I have read a lot about the subject and from what I could gather, no matter which way you derive the key or secret, at some point it will be presented in plaintext to the encryption/hashing logic, and therefore someone will be able to debug the app, breakpoint that step and compromise the key/secret. How do you get around that (and can you)? What would be considered "appropriate" (hardcoding? deriving from table structure or other elements? other?).

This question is really meant to be high-level and conceptual, so I don't think it matters which platform I am discussing, but anyway at the moment I am coding the iOS application, and the backend is .NET

Thank you very much for your time, any help or insight would be greatly appreciated. If I can clarify any aspect of the application I would be happy to do it. Best, Michel

You have done a good job of identifying that handling the key is in fact the hard part.

There is one error, it is possible to have a system that never exposes the keys and that is what the banking industry does. That is because the encryption/decryption is done at each stage by hardware. The hardware has the key internally in such a way that it can not be extracted from the device. One simple example are smart cards as found in cell phones and credit/debit cards in Europe. Another is in HSMs (hardware security modules) used by banks and other financial entities in the communications chain. Even the PIN pads on ATMs perform the encryption in hardware in the keypad itself. I mention all this because you state the application is involved in monetary transactions.

If the client is an iOS device you can store the key in the keychain, it is a cryptographically secure part of the hardware that is a TPM (Trusted Platform Module) equivalent. It is protected by the PIN the device PIN, note that the PIN can be set to have more than the default four digits. On-device attacks, even on jail broken phones, must use the keychain and attempts have a minimum time per attempt (by design) thus ensuring a minimum average attack time based on the PIN complexity. Off the device the only attack available is brute force which is infeasible.

The weak point is that the key will be in the clear during encryption and decryption. If the key is ever in a Foundation object (ex: NSString/NSData) there is a potential that it will survive after it's use, it is best to stay with "c" char arrays and clear them after use.

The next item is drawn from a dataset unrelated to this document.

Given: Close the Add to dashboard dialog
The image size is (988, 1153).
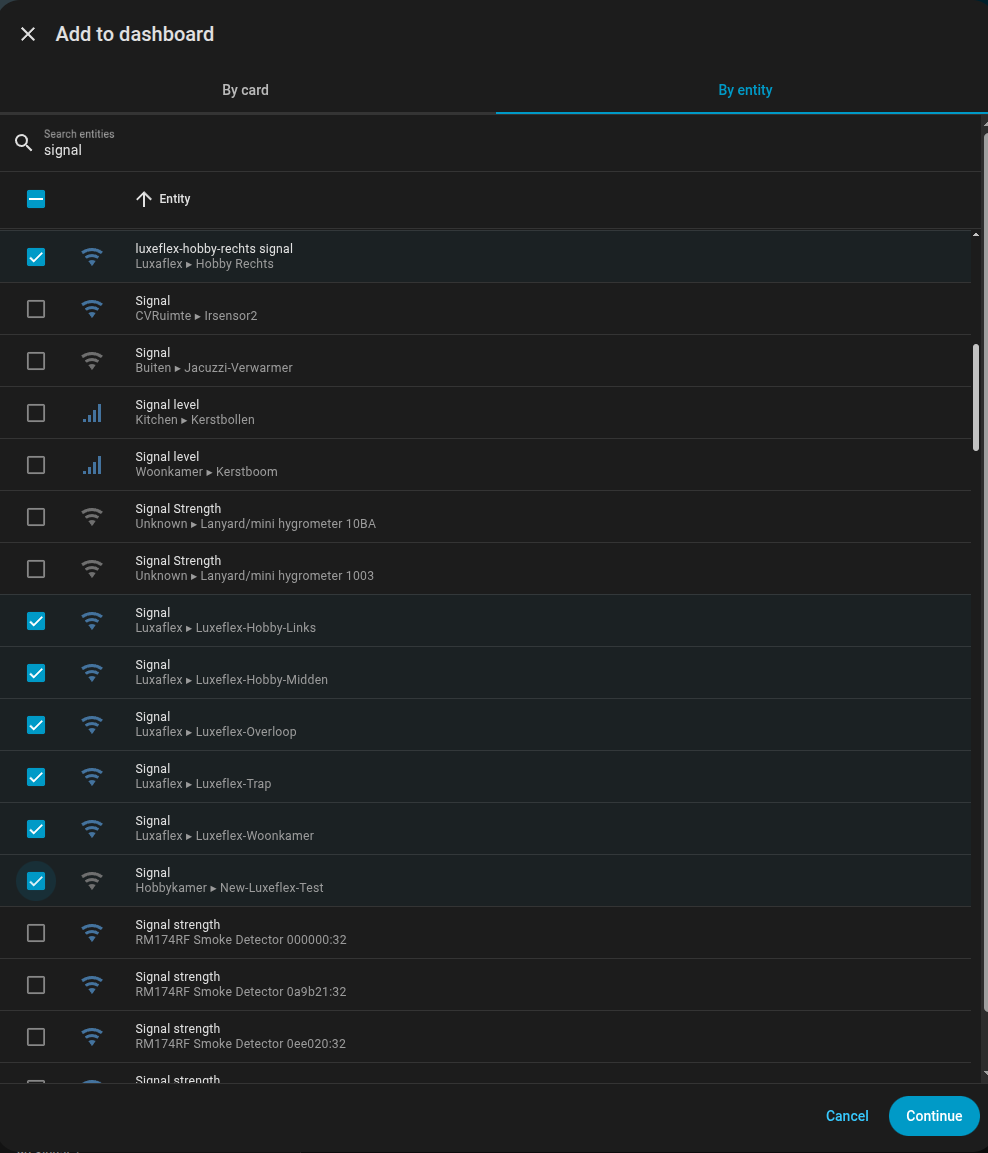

OK, the practical solution: Hire a crypto domain expert if you really want security. At a minimum hire one to advise and vet the design and implementation, I do. Look for someone with a CISSP certification and experience in the area of encryption. The CISSP requires a minimum of five years working 100% in the field under direct supervision, a six hour test and generally about 160 hours of test study time and 40 hours of continuing education per year.